I hardly classify my few hours a week as really working outside the home. However, doing that has given me great insight into myself: I could never work full time right now. Not because of daycare or whatever, but because I would totally and completely suck at it. I don't have the energy or focus right now. And I am really bad at making the transition back to home after being at work. I think it's because it's a caretaking kind of job I end up cranky at home because I don't want to hear anymore about what anyone else wants from me.

So mostly right now this works for me, although I admit to sometimes staring at the walls of my house and wondering what exactly was the purpose of all of those years of school.

D. Jain said...

This was a great post, Cagey. It also scared me, because the life you don't want is basically what we're setting ourselves up for. We live in such a high cost-of-living area that as long as we live here, I'll probably never be able to stay home. Plus there's the commute, the traffic, etc. It's already exhausting and we don't even have kids yet!
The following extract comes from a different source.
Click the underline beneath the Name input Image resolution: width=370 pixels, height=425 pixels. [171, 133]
There's a lot of great stuff about this area too though.

At least we've got my MIL. After we have a baby and I've had my maternity leave, she'll come from India and live with us to take care of the kid(s) so they won't have to go to day care.

The thing is, as much as I like my job, it's not what I really love to do--which is to take care of the home, cook, garden, etc. Well, that's life right now, I suppose...
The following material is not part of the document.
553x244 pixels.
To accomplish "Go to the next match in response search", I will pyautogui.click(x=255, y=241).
Monkey McWearingChaps said...

Alright, I'm posting because I think 30 is a nice round comment number. My OCD won't let me keep it at 29. It's kind of like when I'm working out and I'll be done but then I'll exercise a wee bit more so the calorie counter ends on a rounded number.

It's good that you love your life.

lorib said...

My apologies to Monkey for messing with her nice round comment number, but I had to add my two cents to your lovely post. My life is pretty crazy right now with work and home life (which is why it has taken days for me to get around to writing this comment), so this post definitely hit home. I think it is wonderful that you are able to stay home with your beautiful kids and I hope you can find a way to manage the finances so you can continue to live your life in the way you most desire. I'm facing going from four days back to five and am really struggling with the impact that move will have on our family.

Me said...

I'm glad that you speak up for your lifestyle. Even though we ended up with a stay at home parent through happenstance since Roger's layoff - and it's not me dammit - we've decided to work really hard to figure out how to make our life work with one of us working only part-time, if at all. It makes our household run so much more smoothly to have one of us home to care for the house, and plan meals and be around when the kids are out for yet another Inservice day. I hope we're able to figure things out as gracefully as you and X have.

Gori Girl said...

I don't have much to add that other's (on both side of the fence) have said - but I loved being a latch-key kid. My favorite part of the day was coming home to an empty house, and all of the wonderful possibilities (mostly in book form) that an afternoon by myself represented.

So, you know, just as SAHM & WOHM lifestyles can fit perfectly for different moms, they can also fit perfectly for different kids.

-R- said...

I was really ok with this post. I still stick to my point that it is hard to hear that someone else would hate to make the same choices I have made, but that doesn't meant that I disagree with you for making different choices or for thinking that your choice is the best choice.

HOWEVER, I just read your comment over at Jessica Gottlieb's blog, and it was interesting to see your true feelings on the issue. I am sorry that you feel some work-out-of-the-home moms have judged you or been rude to you. That doesn't make it ok for you to judge or be rude to all work-out-of-the-home moms.